I have had trouble with sleep due to my disorder. I didn’t quite have the normal person’s sleep routine (made my parents mad a lot of times). I tried everything to make it, well, normal but it still isn’t although I know how to regulate it when the absolute need calls for it.
One thing that happens is this:
I stay awake, bedtime and everyone’s asleep, I don’t feel sleepy, I press my phone and watch TV or walk to keep busy, and I wake up later in the morning wondering how I slept.
And trust me, it’s not my phone or TV or anything else keeping me awake like my parents say. I’ve spent a lot of nights staring at my ceiling in the dark counting numbers and voicing crazy stuff.
So I hardly have dreams like that except on some occasions (okay story’s getting weird now lol. I’ll get to the point now). When I was almost at the end of primary school, I found out something to control my dreams to be what I wanted or just have dreams. I don’t know if this is a thing. I would close my eyes and make up a storyline and would keep at it till I feel asleep. Worked most of the times.

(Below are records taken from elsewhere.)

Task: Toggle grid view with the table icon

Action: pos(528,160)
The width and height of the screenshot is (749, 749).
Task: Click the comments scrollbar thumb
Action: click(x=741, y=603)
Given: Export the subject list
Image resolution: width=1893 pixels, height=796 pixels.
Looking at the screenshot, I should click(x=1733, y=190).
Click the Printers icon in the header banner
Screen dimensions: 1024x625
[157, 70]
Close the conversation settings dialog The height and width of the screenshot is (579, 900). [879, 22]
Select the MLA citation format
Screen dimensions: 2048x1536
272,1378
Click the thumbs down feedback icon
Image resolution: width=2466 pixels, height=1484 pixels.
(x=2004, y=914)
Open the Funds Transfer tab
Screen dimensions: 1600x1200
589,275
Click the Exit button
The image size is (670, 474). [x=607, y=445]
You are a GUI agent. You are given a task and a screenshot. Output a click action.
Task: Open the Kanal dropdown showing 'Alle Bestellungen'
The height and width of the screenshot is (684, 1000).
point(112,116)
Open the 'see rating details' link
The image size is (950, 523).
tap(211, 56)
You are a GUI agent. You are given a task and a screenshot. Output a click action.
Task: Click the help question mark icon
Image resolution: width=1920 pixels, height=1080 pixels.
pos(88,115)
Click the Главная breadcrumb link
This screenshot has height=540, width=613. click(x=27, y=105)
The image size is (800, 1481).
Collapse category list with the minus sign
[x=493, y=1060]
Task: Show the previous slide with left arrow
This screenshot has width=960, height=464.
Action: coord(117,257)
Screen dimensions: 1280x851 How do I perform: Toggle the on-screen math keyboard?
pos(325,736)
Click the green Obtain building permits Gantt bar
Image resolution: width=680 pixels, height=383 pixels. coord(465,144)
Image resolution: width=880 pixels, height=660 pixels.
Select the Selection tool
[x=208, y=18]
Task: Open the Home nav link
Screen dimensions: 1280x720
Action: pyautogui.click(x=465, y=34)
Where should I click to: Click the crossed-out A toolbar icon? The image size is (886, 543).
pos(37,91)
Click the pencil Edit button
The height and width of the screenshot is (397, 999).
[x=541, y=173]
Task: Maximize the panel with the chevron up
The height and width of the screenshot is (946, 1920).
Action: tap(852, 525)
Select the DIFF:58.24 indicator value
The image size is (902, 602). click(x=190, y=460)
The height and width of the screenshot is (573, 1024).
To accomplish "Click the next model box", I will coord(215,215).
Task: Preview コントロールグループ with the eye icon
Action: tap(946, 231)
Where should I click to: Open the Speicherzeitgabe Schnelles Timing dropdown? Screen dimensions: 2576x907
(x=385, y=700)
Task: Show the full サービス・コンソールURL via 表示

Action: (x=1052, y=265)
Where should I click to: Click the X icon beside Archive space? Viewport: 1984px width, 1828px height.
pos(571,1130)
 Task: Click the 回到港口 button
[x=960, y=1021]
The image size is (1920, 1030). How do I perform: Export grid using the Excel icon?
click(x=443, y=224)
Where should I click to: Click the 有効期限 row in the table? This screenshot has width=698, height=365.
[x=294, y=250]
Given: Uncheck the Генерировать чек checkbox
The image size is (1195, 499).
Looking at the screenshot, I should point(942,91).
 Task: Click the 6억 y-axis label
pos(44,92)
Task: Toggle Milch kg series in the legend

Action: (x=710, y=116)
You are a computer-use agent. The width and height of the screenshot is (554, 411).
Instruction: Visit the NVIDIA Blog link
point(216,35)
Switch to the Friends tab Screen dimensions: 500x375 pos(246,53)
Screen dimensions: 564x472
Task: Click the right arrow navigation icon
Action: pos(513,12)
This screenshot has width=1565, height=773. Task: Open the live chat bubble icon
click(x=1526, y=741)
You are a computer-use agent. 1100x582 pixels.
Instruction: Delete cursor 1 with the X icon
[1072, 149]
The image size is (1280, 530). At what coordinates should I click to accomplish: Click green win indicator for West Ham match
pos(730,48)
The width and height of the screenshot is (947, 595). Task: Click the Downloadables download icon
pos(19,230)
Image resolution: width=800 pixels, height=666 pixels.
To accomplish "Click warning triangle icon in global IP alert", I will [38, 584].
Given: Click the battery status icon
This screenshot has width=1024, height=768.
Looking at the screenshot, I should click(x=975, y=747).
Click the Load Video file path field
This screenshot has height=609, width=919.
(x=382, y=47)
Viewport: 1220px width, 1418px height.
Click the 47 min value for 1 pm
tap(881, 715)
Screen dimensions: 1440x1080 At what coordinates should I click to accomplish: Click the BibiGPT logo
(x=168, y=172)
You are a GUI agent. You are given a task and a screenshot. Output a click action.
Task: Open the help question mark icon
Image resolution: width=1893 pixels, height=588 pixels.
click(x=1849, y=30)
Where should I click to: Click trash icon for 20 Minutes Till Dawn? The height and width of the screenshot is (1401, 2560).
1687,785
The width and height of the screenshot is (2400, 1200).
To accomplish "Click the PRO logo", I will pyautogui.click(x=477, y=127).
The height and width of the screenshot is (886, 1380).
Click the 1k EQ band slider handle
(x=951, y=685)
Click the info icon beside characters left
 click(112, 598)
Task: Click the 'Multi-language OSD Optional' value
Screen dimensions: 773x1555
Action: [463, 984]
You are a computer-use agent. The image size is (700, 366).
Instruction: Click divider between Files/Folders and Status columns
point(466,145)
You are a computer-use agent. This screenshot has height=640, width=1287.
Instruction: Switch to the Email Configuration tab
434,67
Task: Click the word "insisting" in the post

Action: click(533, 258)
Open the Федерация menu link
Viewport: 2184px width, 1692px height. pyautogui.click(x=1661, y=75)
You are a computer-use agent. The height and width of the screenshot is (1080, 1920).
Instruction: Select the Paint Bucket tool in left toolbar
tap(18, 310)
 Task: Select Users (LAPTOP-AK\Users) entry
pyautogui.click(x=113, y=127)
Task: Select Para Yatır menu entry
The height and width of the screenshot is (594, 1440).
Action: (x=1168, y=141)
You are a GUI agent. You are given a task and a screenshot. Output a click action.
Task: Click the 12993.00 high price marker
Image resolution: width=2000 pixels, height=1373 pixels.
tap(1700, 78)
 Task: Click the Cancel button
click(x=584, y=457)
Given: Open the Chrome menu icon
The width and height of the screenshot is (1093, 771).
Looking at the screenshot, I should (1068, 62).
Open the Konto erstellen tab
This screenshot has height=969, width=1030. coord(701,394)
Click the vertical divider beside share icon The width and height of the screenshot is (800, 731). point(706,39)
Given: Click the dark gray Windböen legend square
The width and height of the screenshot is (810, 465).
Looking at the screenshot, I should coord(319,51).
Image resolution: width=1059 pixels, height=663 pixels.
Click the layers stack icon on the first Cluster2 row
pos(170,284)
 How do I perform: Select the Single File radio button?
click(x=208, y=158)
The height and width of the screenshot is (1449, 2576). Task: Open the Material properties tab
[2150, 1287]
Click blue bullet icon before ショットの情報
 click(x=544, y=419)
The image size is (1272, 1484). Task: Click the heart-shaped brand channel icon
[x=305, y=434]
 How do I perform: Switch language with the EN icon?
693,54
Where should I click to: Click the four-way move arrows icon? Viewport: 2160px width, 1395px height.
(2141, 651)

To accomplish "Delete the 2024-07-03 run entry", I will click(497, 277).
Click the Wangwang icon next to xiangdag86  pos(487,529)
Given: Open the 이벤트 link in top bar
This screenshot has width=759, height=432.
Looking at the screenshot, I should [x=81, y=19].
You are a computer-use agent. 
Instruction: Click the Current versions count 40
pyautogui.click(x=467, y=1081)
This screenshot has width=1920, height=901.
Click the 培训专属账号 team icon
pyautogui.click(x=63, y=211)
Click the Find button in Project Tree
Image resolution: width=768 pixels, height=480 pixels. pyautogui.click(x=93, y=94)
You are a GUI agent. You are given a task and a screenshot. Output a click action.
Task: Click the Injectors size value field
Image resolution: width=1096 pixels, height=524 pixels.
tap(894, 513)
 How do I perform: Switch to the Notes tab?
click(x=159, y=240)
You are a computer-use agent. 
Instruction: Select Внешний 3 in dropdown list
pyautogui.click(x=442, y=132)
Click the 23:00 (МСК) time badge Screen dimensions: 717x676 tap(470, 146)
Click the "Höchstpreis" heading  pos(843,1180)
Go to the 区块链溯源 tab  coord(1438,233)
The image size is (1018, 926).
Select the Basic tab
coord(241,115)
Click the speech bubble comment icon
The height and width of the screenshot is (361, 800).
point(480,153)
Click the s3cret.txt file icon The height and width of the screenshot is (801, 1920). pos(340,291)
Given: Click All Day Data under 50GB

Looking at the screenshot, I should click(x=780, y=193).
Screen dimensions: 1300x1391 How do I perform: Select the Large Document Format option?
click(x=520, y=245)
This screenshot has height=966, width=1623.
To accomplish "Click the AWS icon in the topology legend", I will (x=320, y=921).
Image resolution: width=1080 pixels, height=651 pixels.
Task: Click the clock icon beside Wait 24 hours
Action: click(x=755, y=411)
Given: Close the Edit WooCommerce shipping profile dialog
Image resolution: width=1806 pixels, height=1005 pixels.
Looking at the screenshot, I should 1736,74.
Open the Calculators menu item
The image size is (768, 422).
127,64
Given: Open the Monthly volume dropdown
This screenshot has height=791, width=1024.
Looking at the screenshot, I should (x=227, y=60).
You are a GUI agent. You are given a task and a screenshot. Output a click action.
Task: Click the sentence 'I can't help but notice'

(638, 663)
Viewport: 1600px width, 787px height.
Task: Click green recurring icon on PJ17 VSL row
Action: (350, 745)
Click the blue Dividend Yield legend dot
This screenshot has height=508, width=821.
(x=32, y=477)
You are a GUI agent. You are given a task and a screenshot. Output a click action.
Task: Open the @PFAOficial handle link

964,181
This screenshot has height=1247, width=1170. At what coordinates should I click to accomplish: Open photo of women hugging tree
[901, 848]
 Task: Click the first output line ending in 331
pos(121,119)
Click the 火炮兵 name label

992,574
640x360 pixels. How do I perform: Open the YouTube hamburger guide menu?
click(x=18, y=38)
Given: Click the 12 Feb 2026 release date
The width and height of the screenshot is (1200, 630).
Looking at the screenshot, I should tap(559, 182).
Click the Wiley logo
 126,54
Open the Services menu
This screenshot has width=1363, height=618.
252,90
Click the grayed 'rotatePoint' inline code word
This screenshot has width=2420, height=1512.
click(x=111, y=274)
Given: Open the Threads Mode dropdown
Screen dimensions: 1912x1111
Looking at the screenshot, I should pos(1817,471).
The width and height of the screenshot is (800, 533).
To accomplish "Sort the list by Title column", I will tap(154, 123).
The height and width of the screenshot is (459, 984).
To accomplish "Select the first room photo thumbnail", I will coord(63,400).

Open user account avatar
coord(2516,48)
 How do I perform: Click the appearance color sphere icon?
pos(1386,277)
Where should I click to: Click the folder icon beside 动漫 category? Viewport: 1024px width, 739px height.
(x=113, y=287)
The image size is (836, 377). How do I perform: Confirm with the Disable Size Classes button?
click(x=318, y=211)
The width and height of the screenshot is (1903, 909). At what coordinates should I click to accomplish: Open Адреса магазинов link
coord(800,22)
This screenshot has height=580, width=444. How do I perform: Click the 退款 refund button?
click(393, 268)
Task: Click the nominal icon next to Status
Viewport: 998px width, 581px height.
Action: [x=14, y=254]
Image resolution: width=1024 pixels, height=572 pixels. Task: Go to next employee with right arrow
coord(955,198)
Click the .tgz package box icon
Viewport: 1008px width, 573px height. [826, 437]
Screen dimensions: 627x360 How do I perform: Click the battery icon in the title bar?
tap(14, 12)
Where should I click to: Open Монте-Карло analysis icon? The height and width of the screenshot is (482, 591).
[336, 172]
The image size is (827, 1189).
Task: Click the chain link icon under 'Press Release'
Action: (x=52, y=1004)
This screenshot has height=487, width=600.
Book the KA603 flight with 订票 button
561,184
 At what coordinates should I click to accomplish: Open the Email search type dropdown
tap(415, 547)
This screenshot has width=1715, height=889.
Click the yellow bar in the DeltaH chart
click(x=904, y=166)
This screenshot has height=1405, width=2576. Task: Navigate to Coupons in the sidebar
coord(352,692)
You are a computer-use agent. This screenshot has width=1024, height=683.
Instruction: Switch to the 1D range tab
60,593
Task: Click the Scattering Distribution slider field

When we first met, you were so sweet and it was a really good time talking to you. I don’t know why but I thought you were super and I loved you. I dreamt about you every single day even during naps and it was amazing. Till it became a reminder of what wouldn’t be. I would wake up excited and thrilled with hope only to be dashed into the wall before the day ended. There were days when I wished it would be okay and it was okay till you’d forget that I existed and abandoned me for days. My dreams became my exit. I’d stay there and never wanted to wake up from it. My dreams weren’t bad. They were really sweet but they’d hurt me more than my worst nightmares. And then one faithful month, I had days of excruciating nightmares. In them, she was there and you weren’t mine and I would watch while struggling to wake up. It was torture. Those days, I would stay awake for hours not to fall asleep. It was terrible. I felt terrible. It still happens sometimes.
I know this is a loser story and you probably won’t ever read this but I still dream of you and I really can’t control when it happens. I know it’s stupid but some days, I wish it’d come true. And the dreams aren’t nightmares, I really love them, but the reality of them ever happening is.